REQUIREMENT:
Please repeat the data in full, character for character.

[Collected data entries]
<<<<

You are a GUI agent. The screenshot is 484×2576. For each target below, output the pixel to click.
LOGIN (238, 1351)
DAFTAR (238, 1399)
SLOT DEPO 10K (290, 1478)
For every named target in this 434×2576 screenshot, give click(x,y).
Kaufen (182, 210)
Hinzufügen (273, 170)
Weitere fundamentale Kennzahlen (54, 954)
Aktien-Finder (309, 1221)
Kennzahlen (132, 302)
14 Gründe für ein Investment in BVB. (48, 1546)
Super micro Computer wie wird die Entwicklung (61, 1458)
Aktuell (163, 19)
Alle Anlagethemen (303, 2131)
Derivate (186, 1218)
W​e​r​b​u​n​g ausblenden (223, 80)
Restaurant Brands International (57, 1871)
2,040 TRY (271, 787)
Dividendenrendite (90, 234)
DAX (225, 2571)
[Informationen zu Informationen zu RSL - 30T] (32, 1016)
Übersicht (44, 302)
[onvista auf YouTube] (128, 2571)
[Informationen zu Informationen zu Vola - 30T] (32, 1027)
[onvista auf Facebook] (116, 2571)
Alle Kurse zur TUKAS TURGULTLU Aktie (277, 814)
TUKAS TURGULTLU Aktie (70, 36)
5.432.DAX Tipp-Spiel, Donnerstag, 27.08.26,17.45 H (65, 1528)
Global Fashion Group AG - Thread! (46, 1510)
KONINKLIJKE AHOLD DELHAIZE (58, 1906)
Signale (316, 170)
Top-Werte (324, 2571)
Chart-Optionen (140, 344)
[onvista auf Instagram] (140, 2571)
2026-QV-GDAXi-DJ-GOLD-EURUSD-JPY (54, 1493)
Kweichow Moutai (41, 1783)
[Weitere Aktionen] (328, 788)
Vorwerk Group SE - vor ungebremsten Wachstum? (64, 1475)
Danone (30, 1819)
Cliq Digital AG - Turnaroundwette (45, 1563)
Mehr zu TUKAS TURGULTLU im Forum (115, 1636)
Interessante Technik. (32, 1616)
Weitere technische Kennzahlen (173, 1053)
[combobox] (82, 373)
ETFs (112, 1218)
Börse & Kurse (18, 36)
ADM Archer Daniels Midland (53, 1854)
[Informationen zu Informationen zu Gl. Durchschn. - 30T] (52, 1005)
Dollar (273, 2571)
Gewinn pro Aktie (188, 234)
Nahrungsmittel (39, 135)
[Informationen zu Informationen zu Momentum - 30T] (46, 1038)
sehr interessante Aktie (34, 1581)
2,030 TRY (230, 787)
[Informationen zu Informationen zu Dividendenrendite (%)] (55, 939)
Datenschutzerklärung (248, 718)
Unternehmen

>>>>

THE COMPLETED TASK:
You are a GUI agent. The screenshot is 484×2576. For each target below, output the pixel to click.
LOGIN (238, 1351)
DAFTAR (238, 1399)
SLOT DEPO 10K (290, 1478)
For every named target in this 434×2576 screenshot, give click(x,y).
Kaufen (182, 210)
Hinzufügen (273, 170)
Weitere fundamentale Kennzahlen (54, 954)
Aktien-Finder (309, 1221)
Kennzahlen (132, 302)
14 Gründe für ein Investment in BVB. (48, 1546)
Super micro Computer wie wird die Entwicklung (61, 1458)
Aktuell (163, 19)
Alle Anlagethemen (303, 2131)
Derivate (186, 1218)
W​e​r​b​u​n​g ausblenden (223, 80)
Restaurant Brands International (57, 1871)
2,040 TRY (271, 787)
Dividendenrendite (90, 234)
DAX (225, 2571)
[Informationen zu Informationen zu RSL - 30T] (32, 1016)
Übersicht (44, 302)
[onvista auf YouTube] (128, 2571)
[Informationen zu Informationen zu Vola - 30T] (32, 1027)
[onvista auf Facebook] (116, 2571)
Alle Kurse zur TUKAS TURGULTLU Aktie (277, 814)
TUKAS TURGULTLU Aktie (70, 36)
5.432.DAX Tipp-Spiel, Donnerstag, 27.08.26,17.45 H (65, 1528)
Global Fashion Group AG - Thread! (46, 1510)
KONINKLIJKE AHOLD DELHAIZE (58, 1906)
Signale (316, 170)
Top-Werte (324, 2571)
Chart-Optionen (140, 344)
[onvista auf Instagram] (140, 2571)
2026-QV-GDAXi-DJ-GOLD-EURUSD-JPY (54, 1493)
Kweichow Moutai (41, 1783)
[Weitere Aktionen] (328, 788)
Vorwerk Group SE - vor ungebremsten Wachstum? (64, 1475)
Danone (30, 1819)
Cliq Digital AG - Turnaroundwette (45, 1563)
Mehr zu TUKAS TURGULTLU im Forum (115, 1636)
Interessante Technik. (32, 1616)
Weitere technische Kennzahlen (173, 1053)
[combobox] (82, 373)
ETFs (112, 1218)
Börse & Kurse (18, 36)
ADM Archer Daniels Midland (53, 1854)
[Informationen zu Informationen zu Gl. Durchschn. - 30T] (52, 1005)
Dollar (273, 2571)
Gewinn pro Aktie (188, 234)
Nahrungsmittel (39, 135)
[Informationen zu Informationen zu Momentum - 30T] (46, 1038)
sehr interessante Aktie (34, 1581)
2,030 TRY (230, 787)
[Informationen zu Informationen zu Dividendenrendite (%)] (55, 939)
Datenschutzerklärung (248, 718)
Unternehmen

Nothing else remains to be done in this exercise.